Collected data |
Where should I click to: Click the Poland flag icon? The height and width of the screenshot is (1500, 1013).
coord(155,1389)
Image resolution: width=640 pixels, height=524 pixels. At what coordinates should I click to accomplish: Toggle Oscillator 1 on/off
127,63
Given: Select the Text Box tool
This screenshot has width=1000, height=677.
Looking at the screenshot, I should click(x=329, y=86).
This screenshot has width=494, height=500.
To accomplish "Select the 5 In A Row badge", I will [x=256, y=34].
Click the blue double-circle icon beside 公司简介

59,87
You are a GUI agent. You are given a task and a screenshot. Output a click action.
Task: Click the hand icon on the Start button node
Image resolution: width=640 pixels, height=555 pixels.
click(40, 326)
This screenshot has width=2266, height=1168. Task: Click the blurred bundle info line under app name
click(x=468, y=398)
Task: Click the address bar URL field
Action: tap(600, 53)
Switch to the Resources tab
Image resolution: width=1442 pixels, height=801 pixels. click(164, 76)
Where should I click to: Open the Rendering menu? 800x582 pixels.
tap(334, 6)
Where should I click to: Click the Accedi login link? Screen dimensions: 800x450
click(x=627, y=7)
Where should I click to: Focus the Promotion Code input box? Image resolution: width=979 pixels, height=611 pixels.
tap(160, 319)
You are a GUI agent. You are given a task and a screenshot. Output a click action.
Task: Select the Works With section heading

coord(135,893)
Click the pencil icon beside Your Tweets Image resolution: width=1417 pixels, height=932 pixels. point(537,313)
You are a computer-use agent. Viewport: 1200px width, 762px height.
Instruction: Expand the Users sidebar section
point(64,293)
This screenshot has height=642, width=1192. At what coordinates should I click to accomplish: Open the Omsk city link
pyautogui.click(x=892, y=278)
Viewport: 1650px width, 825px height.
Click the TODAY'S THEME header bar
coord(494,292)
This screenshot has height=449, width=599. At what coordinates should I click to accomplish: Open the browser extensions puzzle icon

INSTRUCTIONS TO FOLLOW | The records above should be repeated word for word.

RESULT OF THE TASK |
Where should I click to: Click the Poland flag icon? The height and width of the screenshot is (1500, 1013).
coord(155,1389)
Image resolution: width=640 pixels, height=524 pixels. At what coordinates should I click to accomplish: Toggle Oscillator 1 on/off
127,63
Given: Select the Text Box tool
This screenshot has width=1000, height=677.
Looking at the screenshot, I should click(x=329, y=86).
This screenshot has width=494, height=500.
To accomplish "Select the 5 In A Row badge", I will [x=256, y=34].
Click the blue double-circle icon beside 公司简介

59,87
You are a GUI agent. You are given a task and a screenshot. Output a click action.
Task: Click the hand icon on the Start button node
Image resolution: width=640 pixels, height=555 pixels.
click(40, 326)
This screenshot has width=2266, height=1168. Task: Click the blurred bundle info line under app name
click(x=468, y=398)
Task: Click the address bar URL field
Action: tap(600, 53)
Switch to the Resources tab
Image resolution: width=1442 pixels, height=801 pixels. click(164, 76)
Where should I click to: Open the Rendering menu? 800x582 pixels.
tap(334, 6)
Where should I click to: Click the Accedi login link? Screen dimensions: 800x450
click(x=627, y=7)
Where should I click to: Focus the Promotion Code input box? Image resolution: width=979 pixels, height=611 pixels.
tap(160, 319)
You are a GUI agent. You are given a task and a screenshot. Output a click action.
Task: Select the Works With section heading

coord(135,893)
Click the pencil icon beside Your Tweets Image resolution: width=1417 pixels, height=932 pixels. point(537,313)
You are a computer-use agent. Viewport: 1200px width, 762px height.
Instruction: Expand the Users sidebar section
point(64,293)
This screenshot has height=642, width=1192. At what coordinates should I click to accomplish: Open the Omsk city link
pyautogui.click(x=892, y=278)
Viewport: 1650px width, 825px height.
Click the TODAY'S THEME header bar
coord(494,292)
This screenshot has height=449, width=599. At what coordinates should I click to accomplish: Open the browser extensions puzzle icon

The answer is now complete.